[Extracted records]
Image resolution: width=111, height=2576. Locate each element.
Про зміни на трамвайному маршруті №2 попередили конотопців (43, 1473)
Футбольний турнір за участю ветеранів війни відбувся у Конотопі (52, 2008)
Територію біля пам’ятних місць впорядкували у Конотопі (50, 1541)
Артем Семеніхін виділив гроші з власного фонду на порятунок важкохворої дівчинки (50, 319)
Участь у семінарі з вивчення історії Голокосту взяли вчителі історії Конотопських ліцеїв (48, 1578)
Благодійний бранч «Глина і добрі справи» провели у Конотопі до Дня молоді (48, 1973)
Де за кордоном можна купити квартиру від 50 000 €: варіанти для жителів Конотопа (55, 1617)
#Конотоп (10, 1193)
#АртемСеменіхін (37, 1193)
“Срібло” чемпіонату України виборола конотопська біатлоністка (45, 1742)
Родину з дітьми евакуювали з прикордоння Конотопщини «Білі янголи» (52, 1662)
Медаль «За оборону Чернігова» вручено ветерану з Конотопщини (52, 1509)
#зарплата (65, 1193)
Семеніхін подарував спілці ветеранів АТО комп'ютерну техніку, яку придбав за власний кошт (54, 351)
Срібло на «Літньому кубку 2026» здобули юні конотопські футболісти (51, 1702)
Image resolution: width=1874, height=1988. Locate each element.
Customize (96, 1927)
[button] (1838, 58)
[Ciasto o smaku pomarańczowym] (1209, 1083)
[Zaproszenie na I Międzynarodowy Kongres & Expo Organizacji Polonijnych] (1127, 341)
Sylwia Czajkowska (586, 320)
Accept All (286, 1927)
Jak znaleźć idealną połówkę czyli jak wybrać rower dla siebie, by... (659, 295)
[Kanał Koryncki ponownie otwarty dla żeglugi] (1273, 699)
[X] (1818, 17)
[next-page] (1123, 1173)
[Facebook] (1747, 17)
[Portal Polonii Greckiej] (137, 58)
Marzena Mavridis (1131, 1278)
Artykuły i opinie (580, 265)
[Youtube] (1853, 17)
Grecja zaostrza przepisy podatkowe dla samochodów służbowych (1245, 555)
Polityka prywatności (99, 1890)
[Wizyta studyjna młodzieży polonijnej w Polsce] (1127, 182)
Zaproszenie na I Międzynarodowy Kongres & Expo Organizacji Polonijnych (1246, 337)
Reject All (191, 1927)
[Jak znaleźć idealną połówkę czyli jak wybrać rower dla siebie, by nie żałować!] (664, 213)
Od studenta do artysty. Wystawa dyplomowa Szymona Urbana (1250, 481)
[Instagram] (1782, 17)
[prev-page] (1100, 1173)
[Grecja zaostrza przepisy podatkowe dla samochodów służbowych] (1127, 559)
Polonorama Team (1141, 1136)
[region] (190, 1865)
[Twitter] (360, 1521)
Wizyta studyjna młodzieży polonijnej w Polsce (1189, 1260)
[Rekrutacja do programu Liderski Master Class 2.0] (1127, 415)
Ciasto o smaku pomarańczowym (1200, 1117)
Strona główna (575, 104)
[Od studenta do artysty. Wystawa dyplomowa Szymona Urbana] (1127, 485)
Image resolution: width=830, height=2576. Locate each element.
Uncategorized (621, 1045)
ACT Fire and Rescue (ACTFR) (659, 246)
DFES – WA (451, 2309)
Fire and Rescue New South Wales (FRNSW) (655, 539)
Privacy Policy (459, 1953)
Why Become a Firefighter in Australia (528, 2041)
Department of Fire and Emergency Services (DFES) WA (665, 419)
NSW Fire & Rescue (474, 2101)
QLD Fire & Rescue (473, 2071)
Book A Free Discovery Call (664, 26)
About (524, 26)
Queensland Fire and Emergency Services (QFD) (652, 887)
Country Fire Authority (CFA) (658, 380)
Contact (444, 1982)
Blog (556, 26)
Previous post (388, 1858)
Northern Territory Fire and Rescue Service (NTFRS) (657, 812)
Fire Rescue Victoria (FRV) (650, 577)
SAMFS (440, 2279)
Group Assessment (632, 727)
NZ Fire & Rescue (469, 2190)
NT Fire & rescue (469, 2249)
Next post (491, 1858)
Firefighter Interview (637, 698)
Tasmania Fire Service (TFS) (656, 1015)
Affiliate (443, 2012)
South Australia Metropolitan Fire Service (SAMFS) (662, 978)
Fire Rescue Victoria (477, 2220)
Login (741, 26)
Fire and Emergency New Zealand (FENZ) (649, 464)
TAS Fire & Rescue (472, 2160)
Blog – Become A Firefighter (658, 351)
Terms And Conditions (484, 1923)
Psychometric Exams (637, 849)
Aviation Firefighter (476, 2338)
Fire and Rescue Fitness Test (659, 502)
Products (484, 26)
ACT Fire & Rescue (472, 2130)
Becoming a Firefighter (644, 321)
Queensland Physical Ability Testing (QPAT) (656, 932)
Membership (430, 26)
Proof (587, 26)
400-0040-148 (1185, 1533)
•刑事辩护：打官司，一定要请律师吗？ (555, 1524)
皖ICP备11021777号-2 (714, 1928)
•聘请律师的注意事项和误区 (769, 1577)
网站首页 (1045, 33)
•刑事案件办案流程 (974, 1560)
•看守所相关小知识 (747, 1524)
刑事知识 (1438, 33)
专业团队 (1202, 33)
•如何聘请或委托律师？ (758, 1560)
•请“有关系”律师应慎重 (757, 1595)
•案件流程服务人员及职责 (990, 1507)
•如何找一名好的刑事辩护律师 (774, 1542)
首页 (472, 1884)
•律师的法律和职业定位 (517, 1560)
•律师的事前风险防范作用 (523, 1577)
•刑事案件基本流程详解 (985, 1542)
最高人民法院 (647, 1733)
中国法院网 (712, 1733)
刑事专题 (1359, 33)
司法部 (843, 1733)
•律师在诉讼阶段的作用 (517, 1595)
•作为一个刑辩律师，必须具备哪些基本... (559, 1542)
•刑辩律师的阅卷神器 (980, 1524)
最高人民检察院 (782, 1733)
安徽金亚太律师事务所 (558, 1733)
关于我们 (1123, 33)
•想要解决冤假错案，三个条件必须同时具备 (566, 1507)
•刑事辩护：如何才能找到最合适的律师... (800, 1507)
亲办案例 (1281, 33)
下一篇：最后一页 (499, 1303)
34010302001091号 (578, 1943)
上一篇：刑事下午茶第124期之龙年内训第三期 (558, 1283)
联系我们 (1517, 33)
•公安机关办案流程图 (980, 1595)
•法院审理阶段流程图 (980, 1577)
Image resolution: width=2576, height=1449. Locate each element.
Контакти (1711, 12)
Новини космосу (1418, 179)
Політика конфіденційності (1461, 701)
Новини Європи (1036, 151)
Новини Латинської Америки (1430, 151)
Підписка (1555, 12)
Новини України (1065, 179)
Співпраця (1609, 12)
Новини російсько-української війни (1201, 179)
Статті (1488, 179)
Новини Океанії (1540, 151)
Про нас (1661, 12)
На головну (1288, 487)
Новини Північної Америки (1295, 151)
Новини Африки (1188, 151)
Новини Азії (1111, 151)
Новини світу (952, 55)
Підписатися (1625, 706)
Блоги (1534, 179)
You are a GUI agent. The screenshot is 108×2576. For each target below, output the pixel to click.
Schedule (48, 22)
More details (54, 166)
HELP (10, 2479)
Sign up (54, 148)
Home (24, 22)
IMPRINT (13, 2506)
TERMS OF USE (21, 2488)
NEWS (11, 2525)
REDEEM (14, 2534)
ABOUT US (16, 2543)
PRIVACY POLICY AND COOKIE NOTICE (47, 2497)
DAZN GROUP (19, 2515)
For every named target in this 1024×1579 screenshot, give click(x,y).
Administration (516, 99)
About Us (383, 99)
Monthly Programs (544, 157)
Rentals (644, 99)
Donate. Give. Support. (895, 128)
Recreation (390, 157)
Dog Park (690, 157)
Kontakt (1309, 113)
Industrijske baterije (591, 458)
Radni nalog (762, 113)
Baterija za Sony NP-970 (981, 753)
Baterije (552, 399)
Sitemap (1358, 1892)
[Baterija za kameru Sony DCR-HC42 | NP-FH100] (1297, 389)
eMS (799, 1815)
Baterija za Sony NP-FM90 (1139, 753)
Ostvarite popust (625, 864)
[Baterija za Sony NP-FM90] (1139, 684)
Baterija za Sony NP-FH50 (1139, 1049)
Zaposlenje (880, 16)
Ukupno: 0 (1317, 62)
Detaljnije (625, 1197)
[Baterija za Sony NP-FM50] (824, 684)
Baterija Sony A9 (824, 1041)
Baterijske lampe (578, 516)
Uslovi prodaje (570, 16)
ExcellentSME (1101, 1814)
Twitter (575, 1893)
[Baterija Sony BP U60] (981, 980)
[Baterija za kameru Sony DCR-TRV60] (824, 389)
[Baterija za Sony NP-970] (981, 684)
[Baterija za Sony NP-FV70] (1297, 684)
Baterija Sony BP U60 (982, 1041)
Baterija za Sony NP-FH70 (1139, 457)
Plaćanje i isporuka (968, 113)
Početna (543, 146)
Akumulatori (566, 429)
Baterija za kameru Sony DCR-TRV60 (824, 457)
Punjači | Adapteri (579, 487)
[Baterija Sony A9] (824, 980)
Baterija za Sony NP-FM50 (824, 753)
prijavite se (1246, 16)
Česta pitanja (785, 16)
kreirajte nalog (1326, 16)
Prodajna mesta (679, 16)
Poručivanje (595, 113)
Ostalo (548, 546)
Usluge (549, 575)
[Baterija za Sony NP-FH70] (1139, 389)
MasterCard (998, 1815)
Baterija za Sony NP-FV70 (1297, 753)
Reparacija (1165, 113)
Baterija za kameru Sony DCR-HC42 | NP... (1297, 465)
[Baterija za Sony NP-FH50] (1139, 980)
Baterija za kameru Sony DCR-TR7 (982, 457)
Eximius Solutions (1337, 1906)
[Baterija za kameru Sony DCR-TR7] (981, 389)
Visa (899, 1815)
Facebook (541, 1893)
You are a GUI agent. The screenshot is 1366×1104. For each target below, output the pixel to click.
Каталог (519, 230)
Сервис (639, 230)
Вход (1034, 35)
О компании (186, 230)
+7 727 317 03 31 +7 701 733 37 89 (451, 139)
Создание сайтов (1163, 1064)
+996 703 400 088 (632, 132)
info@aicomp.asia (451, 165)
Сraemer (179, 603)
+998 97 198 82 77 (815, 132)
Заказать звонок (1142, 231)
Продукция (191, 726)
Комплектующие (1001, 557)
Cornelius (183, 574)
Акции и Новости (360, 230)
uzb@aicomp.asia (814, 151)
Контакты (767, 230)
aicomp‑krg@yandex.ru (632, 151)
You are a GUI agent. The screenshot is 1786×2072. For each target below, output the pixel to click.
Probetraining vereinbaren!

Your objective: Would you please repeat exactly the lines above, starting at the line with "[button] (1838, 58)" and stopping at the line with "[X] (1818, 17)", both included?

Answer box:
[button] (1838, 58)
[Ciasto o smaku pomarańczowym] (1209, 1083)
[Zaproszenie na I Międzynarodowy Kongres & Expo Organizacji Polonijnych] (1127, 341)
Sylwia Czajkowska (586, 320)
Accept All (286, 1927)
Jak znaleźć idealną połówkę czyli jak wybrać rower dla siebie, by... (659, 295)
[Kanał Koryncki ponownie otwarty dla żeglugi] (1273, 699)
[X] (1818, 17)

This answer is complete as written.